【広島県竹原市】戦争なき平和を ー大久野島毒ガス資料館ー
「うさぎの島」として一大観光地になっている大久野島は、「毒ガス工場があり、昭和時代初期に地図から消された島」としての側面も持っています。
農耕が営まれる平穏な有人島だったこの島。しかし昭和2(1927)年から毒ガス工場の建設が始まり、2年後に開設します。それまで住んでいた住民は強制退去となりました。
工員は昼夜2交代の13時間労働で従事し、勤務前後は船で本土と往復したそうです。
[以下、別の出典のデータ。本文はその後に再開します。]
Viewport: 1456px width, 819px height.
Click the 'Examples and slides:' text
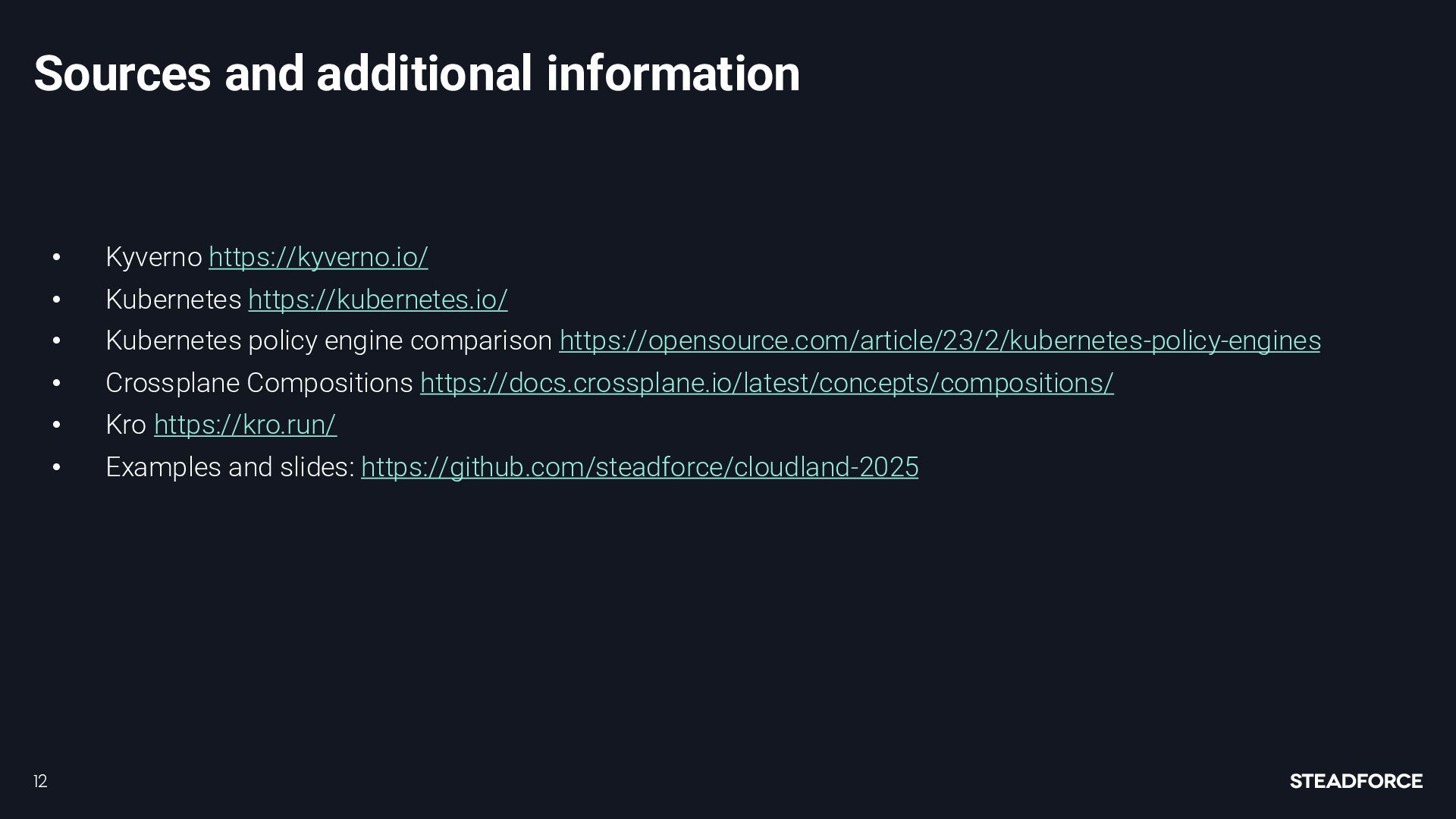231,467
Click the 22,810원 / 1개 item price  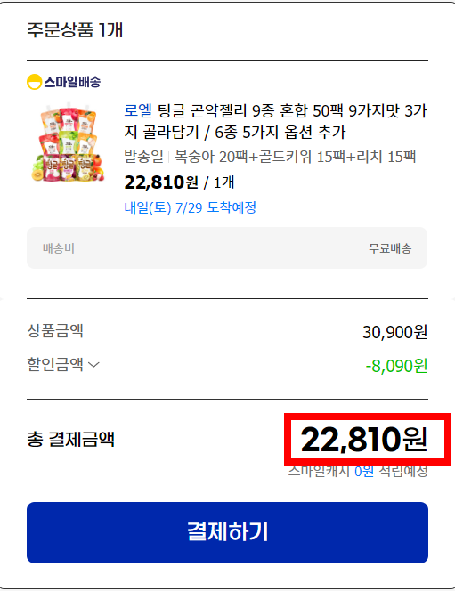tap(180, 182)

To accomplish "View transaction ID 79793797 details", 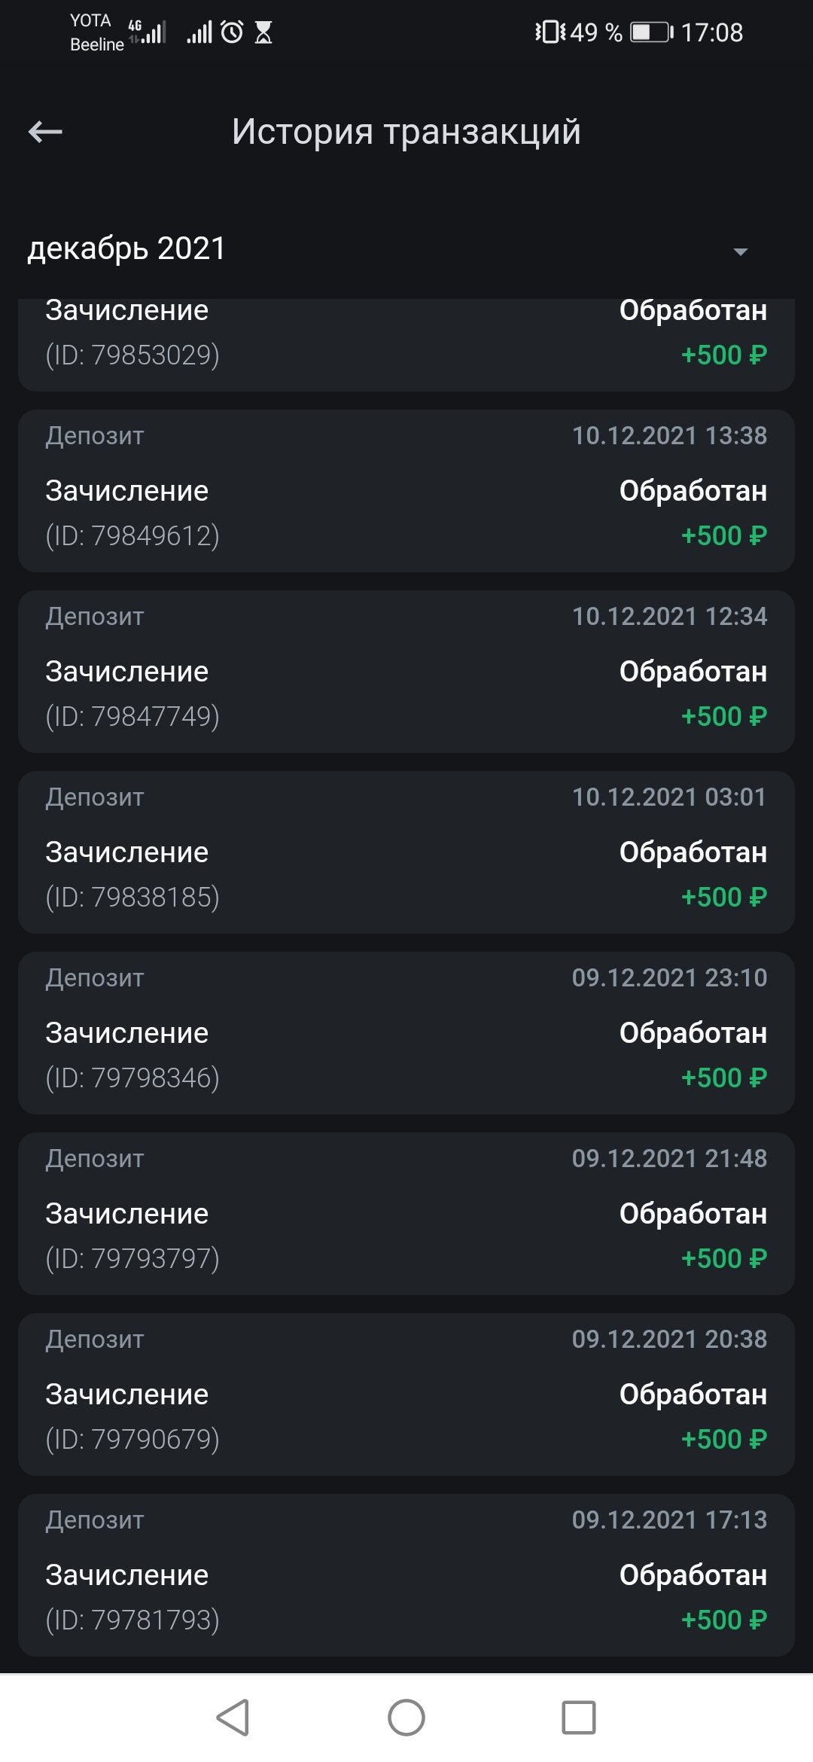I will point(407,1214).
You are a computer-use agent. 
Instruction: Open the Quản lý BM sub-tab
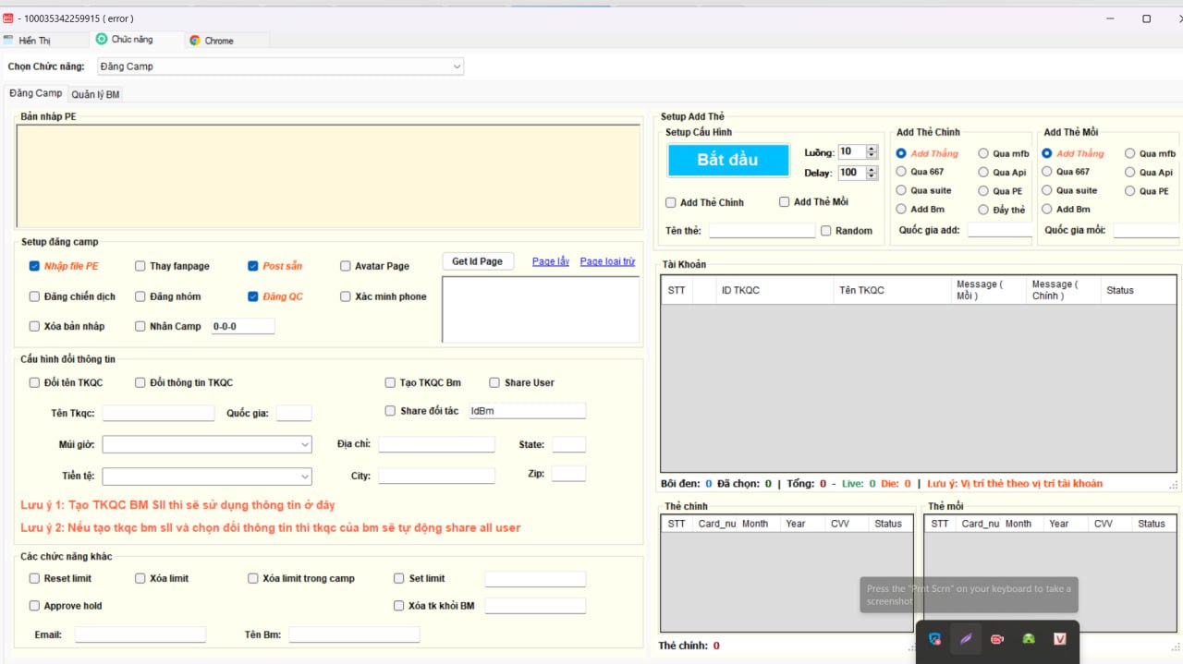[95, 94]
このような完全防護の服を着ていましたが、
多くの工員が健康を損ねました。亡くなる人もいました。
第二次世界大戦が終わると工場は廃止されましたが、その後も元工員の人々は呼吸困難や気管支炎に苦しみました。結核のような症状で亡くなる人も増えていきました。慢性気管支炎で苦しんでいる人の様子を写した写真が展示されていました。本当に苦しそうです。
被害に遭った人への救済は現在も続けられているそうです。
広島市の平和記念公園の資料館は原子爆弾の恐ろしさを伝えていますが、こちらの資料館は毒ガス被害の生々しい惨状を伝えています。様々な面で、戦争は悲劇を生み、後遺症で苦しませ続けます。このようなことは二度と起こしてはならないという思いにさせられます。
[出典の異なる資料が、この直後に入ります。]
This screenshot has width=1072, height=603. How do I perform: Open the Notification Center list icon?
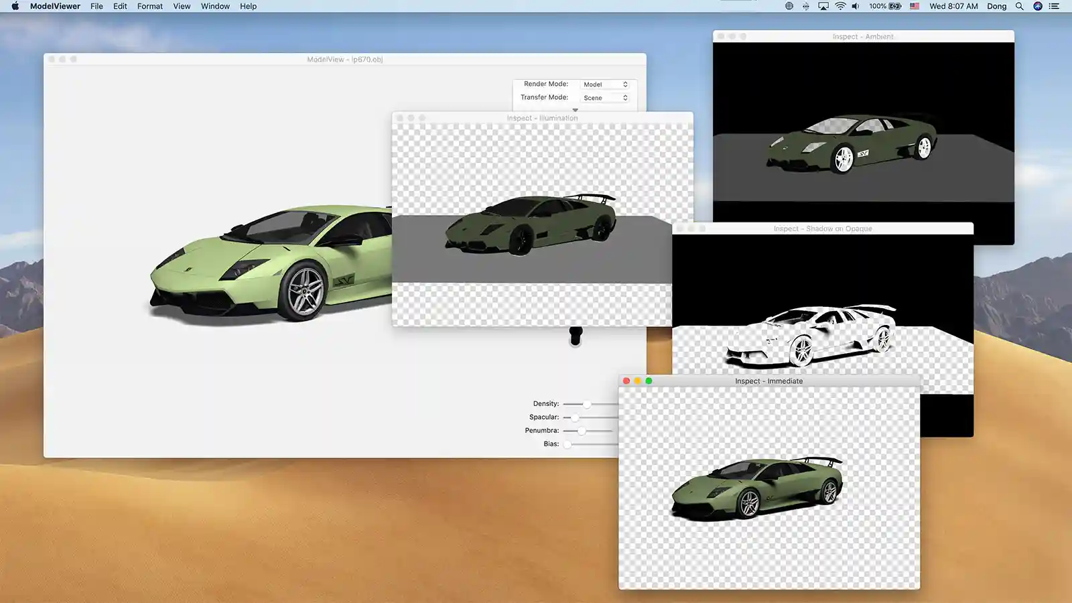(x=1055, y=6)

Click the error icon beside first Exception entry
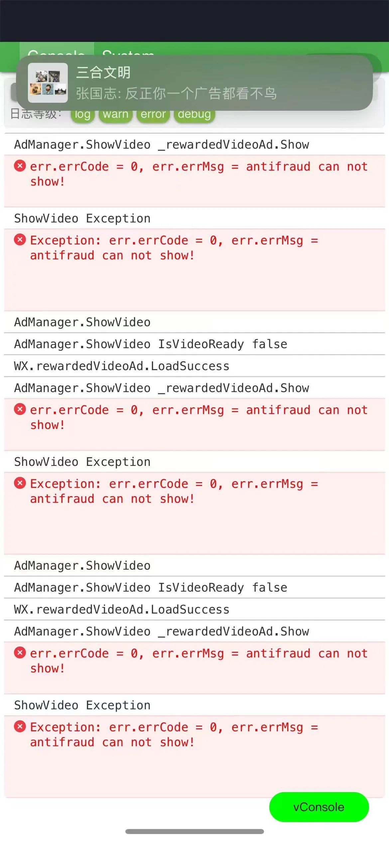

資料館はキャンプ場や海水浴場の近くにあります。海水浴を終えた人も見学していました。島内のレジャーを楽しむ途中に寄ってみて、平和について考えてみてはいかがでしょうか。
(館内は写真撮影禁止です。この記事の執筆者は竹原市役所からの許可を得て撮影しました。)
大久野島毒ガス資料館
所在地:広島県竹原市忠海町5491
開館時間:9:00~
休館日:年末年始(12月29日~1月3日)
入館料:19歳以上150円(20名以上の団体の場合は1人120円)。18歳以下の人および、身体障がい者手帳・精神障がい者保健福祉手帳・療育手帳の所持者とその付添者1名は無料。